[SELECTED EXCERPT]
[Begin]
I entered college a few years later and studied robotics because I enjoyed tech and knew there would be money in it. But after two years, I felt hollow on the inside. I realized that while I was good at computer-related things, it wasn’t where my heart was.

On completion of my sophomore year, I worked the summer at a Christian camp.  Not any camp though, but the one that six years previously was the place where I met the amazing manager of the camp, who introduced me to Jesus and changed my life forever.

I had a rough first week as a counselor. I had a cabin full of rowdy boys from Cleveland who did nearly everything wrong. Yet at the end of the week, I’d seen how Jesus had touched them. I’d understood something about the Great Commission I’d never grasped before.

After the kids left on Friday after dinner, the staff had its worship and communion service. As I partook of the Lord’s body and blood, I remember thinking that each of us had been consecrated by the Lord for this work. Each of us had a holy calling.
[End]
[WHAT TO DO] In the excerpt above, what did the writer study in college, and for what reasons?

[ITEMS]
[Begin]
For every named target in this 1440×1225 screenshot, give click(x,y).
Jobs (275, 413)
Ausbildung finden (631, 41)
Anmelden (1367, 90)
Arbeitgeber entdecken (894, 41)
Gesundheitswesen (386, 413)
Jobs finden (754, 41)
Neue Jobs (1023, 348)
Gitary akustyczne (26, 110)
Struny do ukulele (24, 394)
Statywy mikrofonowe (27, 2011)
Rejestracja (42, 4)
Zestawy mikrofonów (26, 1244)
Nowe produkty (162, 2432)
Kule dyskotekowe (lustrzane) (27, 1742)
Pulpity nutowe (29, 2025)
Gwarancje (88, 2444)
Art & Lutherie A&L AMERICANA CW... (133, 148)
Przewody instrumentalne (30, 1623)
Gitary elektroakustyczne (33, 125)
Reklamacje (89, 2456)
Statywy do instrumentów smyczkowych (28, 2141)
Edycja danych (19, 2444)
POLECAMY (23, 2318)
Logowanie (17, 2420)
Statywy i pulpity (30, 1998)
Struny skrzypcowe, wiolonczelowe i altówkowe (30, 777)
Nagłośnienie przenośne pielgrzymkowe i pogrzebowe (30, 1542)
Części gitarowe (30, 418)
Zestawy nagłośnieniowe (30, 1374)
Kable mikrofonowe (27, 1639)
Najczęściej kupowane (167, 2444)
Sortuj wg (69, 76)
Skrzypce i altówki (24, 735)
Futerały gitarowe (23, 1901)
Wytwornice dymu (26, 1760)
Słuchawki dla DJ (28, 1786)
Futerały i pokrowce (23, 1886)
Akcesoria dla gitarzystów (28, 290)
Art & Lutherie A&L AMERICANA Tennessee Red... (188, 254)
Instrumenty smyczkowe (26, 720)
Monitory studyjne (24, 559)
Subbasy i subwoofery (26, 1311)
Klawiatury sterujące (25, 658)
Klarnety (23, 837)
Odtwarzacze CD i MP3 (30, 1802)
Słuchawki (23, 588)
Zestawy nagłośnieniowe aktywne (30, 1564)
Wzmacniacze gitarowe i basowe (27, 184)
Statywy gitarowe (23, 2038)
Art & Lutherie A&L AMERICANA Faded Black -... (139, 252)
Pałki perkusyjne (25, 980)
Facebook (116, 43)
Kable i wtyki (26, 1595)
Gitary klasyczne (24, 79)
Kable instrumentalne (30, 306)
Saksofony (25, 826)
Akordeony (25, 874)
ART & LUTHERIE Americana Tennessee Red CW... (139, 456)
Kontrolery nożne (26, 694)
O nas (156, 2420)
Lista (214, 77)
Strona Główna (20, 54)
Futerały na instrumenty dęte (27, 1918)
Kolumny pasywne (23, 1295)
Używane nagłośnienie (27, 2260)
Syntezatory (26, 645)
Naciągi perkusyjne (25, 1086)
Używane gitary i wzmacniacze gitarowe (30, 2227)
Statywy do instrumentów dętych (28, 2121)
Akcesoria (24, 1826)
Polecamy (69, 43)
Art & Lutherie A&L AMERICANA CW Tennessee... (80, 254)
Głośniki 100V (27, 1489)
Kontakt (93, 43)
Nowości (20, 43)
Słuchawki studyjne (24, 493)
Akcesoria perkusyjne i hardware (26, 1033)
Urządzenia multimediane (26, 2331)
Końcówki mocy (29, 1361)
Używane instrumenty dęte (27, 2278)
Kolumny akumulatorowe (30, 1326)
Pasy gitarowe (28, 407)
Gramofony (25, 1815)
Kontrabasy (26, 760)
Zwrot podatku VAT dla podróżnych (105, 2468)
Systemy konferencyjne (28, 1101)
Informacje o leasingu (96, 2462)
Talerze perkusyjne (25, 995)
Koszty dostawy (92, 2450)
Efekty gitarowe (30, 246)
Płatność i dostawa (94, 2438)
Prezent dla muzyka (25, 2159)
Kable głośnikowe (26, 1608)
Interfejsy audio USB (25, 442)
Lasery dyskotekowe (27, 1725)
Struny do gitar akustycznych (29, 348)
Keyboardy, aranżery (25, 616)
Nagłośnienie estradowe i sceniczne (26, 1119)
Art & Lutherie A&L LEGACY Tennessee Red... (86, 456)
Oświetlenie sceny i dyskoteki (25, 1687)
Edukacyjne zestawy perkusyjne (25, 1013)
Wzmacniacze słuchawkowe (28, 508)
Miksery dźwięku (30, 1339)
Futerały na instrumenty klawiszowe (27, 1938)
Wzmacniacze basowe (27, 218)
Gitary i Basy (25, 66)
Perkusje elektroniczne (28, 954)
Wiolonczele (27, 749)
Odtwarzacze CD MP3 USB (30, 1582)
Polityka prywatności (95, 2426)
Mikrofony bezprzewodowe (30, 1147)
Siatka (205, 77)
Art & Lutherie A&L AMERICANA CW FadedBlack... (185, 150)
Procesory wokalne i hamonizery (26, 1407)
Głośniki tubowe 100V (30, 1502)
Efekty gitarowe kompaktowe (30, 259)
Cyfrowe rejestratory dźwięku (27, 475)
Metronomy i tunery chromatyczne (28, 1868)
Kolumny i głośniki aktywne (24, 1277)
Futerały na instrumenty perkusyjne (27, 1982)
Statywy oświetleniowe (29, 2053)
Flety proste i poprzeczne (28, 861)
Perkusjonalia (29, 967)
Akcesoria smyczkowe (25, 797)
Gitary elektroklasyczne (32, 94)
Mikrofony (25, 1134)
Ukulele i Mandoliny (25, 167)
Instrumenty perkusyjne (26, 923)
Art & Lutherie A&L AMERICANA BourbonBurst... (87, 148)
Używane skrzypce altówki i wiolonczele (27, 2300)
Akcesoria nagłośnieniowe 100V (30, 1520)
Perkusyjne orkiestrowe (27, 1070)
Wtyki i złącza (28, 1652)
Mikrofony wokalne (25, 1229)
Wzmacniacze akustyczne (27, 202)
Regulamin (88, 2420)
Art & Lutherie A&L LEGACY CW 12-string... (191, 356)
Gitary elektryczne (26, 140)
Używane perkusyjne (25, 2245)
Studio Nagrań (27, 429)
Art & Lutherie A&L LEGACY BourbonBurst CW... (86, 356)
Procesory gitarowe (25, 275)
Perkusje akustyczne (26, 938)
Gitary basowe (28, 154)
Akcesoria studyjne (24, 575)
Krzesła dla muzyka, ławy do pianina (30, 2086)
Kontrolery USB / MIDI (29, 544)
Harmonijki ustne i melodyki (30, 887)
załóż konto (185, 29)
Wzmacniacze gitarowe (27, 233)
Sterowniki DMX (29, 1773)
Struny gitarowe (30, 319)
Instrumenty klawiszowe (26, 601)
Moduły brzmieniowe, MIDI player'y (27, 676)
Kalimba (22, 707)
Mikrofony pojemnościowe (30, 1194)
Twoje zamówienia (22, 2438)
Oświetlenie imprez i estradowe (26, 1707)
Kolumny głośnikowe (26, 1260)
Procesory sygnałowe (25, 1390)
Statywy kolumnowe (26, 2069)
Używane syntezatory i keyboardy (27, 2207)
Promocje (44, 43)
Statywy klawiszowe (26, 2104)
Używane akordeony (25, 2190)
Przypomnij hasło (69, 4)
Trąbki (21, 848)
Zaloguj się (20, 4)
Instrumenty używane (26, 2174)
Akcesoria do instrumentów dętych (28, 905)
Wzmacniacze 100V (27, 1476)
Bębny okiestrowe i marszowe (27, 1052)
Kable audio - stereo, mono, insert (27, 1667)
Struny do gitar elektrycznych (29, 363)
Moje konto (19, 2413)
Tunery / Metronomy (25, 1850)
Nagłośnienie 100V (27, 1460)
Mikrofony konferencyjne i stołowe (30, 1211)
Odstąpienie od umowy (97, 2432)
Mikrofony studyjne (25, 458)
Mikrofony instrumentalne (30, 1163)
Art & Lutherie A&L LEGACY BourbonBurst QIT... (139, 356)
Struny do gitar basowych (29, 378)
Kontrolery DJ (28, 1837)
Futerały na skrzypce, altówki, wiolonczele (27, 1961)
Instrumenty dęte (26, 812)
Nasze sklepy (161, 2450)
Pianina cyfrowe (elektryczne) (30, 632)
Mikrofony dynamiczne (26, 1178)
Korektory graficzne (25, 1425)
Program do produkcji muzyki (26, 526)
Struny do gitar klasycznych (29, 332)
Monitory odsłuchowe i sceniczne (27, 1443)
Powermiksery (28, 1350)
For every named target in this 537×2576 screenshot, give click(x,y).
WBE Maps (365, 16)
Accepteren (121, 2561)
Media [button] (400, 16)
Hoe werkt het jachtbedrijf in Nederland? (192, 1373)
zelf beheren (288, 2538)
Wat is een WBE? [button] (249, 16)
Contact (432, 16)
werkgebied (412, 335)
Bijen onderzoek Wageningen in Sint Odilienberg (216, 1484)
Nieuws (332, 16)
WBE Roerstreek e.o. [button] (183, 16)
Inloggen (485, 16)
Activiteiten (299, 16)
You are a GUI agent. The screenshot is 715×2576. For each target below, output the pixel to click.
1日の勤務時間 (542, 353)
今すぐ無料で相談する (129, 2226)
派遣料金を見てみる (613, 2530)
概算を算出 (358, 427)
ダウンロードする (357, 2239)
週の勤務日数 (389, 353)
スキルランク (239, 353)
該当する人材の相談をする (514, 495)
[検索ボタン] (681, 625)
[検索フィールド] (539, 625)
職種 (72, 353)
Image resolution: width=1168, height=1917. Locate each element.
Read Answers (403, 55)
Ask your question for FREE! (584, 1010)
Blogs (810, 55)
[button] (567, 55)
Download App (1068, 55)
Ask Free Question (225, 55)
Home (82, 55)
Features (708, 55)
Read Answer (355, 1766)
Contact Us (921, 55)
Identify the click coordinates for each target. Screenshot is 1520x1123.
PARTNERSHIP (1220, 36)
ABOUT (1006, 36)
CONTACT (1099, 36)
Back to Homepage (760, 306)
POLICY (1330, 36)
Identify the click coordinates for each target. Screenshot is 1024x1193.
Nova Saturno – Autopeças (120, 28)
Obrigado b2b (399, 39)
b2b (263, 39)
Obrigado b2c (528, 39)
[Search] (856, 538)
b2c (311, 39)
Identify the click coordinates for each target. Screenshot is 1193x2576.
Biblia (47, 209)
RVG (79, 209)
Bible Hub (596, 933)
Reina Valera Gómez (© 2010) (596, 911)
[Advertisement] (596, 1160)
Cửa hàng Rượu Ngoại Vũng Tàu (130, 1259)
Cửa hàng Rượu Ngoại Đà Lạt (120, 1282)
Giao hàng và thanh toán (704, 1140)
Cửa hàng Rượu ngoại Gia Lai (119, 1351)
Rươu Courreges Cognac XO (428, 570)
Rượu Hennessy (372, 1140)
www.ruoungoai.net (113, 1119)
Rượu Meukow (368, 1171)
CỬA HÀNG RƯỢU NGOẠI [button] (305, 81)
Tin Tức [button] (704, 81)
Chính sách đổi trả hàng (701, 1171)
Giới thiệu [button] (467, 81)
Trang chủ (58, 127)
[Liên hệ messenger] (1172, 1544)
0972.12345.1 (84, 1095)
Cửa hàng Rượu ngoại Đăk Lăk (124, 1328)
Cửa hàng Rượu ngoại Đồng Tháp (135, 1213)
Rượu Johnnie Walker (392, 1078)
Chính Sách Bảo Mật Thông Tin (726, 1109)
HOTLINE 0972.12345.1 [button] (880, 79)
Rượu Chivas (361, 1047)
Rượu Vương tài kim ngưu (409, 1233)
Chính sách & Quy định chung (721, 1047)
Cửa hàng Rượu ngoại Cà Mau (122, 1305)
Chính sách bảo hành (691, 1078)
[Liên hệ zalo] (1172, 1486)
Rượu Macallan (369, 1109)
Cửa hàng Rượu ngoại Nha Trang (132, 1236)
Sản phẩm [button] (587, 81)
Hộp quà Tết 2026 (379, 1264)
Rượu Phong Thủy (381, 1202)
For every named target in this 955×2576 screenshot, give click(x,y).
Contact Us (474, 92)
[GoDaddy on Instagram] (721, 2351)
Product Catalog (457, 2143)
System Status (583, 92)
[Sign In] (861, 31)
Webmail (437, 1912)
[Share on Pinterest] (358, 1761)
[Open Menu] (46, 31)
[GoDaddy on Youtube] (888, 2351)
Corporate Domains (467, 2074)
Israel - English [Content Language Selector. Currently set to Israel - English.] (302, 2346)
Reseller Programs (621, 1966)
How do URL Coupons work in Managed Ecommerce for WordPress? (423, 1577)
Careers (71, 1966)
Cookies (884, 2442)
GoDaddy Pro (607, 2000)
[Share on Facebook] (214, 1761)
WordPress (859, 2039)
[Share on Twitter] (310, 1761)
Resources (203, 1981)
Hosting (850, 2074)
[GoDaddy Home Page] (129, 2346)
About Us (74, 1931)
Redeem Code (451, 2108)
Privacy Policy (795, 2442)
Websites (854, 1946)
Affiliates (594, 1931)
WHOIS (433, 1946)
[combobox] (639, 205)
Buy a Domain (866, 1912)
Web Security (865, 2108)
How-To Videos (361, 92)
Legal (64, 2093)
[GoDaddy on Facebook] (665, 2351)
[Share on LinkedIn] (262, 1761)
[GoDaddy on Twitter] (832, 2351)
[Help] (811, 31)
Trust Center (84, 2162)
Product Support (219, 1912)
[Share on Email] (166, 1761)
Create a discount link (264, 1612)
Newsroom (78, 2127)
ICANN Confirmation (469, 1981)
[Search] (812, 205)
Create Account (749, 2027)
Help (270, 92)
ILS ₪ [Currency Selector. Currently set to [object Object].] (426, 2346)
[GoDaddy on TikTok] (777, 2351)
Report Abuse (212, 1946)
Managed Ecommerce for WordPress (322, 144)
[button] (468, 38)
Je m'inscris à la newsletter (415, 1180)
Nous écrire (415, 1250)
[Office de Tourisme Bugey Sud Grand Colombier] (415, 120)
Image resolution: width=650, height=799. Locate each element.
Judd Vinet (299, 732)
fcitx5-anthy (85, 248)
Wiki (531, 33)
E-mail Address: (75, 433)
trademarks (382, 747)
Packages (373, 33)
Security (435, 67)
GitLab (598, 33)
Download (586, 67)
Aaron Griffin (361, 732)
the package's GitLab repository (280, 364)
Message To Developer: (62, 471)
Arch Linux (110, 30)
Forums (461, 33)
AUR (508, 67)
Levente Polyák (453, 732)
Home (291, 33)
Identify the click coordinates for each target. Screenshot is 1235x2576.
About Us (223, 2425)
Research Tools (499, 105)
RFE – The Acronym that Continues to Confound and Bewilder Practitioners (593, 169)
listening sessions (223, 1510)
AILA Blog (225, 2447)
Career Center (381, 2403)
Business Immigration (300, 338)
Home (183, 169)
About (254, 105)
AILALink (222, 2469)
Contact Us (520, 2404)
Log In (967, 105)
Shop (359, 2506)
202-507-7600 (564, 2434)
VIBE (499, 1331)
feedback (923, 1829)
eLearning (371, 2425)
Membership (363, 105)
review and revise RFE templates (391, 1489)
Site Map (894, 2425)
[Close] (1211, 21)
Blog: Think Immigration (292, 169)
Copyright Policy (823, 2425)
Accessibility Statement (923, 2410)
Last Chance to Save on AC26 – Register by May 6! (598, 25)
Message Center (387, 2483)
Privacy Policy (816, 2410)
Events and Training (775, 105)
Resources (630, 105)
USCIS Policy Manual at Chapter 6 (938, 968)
[End]
[FINISHED TASK] Robotics, because the writer enjoyed tech and knew there would be money in it.